Analysis of 20 retroviral genomes shows variant nucleotide positions within the RSE. Genomic sequences of 20 different avian retroviral strains were aligned, and variant nucleotide positions were noted. (A) A nucleotide position that varied in one or more of the 20 retroviral strains is indicated (black lettering) on the two-dimensional model from Fig. 3 (gray lettering). The three key structural features are indicated. (B) The RSE stem-loop 2 region is shown in gray, with variant nucleotides from the most divergent strain (ALV NX0101) shown in black. Arrows indicate a compensatory mutation, a new base pair, and a coordinated disruption of a base pair. (C) Mfold prediction of the stem-loop 2 region from ALV NX0101.

FIG. 5.

Analytical ultracentrifugation of the RSE RNA. (A) Sedimentation equilibrium data were collected at three rotor speeds (9,000, 10,500, and 12,000 rpm) at 20°C with a loading concentration of 20 μg/ml monitored at 260 nm.

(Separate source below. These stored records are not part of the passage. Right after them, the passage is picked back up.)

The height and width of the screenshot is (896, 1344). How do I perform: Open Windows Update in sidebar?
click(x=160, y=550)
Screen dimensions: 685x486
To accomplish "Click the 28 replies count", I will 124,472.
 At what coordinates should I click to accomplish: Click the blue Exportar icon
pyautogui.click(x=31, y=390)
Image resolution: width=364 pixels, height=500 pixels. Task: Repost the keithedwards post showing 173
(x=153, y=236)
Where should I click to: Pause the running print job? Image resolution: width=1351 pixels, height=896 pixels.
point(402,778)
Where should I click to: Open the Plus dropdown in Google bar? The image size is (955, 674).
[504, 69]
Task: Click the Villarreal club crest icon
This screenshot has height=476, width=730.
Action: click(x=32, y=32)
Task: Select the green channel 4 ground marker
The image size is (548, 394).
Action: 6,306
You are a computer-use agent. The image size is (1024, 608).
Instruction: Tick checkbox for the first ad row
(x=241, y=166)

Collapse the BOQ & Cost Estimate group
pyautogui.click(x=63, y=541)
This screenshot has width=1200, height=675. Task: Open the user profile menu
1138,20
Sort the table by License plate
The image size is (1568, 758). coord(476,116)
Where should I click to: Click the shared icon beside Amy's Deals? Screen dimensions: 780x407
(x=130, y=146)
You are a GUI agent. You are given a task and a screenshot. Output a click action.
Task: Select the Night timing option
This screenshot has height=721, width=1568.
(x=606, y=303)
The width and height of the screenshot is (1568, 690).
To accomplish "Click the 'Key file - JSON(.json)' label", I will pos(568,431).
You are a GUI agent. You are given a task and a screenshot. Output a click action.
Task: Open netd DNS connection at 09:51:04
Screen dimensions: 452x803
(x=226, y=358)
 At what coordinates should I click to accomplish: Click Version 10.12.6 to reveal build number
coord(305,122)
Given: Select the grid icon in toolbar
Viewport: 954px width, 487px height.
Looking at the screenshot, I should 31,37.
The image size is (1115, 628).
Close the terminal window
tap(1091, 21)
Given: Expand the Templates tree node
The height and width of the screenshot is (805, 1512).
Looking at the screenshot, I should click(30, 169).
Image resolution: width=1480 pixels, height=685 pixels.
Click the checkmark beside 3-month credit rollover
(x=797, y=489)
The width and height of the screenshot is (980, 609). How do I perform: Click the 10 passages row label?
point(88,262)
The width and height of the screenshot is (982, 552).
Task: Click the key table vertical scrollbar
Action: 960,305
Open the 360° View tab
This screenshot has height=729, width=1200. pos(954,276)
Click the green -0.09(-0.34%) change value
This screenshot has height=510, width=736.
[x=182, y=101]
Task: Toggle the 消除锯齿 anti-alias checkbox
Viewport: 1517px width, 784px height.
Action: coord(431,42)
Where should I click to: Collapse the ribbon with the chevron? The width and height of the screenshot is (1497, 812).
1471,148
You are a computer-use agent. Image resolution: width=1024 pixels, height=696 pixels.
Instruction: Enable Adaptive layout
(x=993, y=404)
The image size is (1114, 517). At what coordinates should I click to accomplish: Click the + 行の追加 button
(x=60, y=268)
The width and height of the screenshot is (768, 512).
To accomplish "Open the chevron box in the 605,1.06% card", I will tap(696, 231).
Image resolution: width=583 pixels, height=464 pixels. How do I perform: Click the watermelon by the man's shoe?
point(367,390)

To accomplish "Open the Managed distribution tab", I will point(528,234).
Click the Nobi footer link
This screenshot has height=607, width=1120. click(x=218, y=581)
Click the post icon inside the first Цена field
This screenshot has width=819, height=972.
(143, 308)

Data plots were offset by 0.2 absorbance units (AU) for clarity. The solid line represents the predicted mobility of an RNA with a molecular mass of 94,173 Da (the mass calculated from the RSE RNA sequence) as determined by the Ultrascan software. (B) Comparison of curve fits to the 12,000-rpm data set from panel A. Using the Ultrascan software, the molecular mass was constrained to either the monomeric (solid line; 94,173 Da) or dimeric (dashed line; 188,346 Da) calculated mass, and both of these predicted curves were overlaid on the graph. (C) Van Holde-Weischet analysis of the velocity sedimentation data at 35,000 rpm and 20°C shows that the sample is primarily a single species. This plot was constructed by analyzing 50 equally spaced boundary fractions, spanning 10 to 90% of the boundary. The average S value determined was 7.4. (Inset) The same data analyzed using the time derivative method produced the same S value. MW, molecular weight; Sed Coeff, sedimentation coefficient.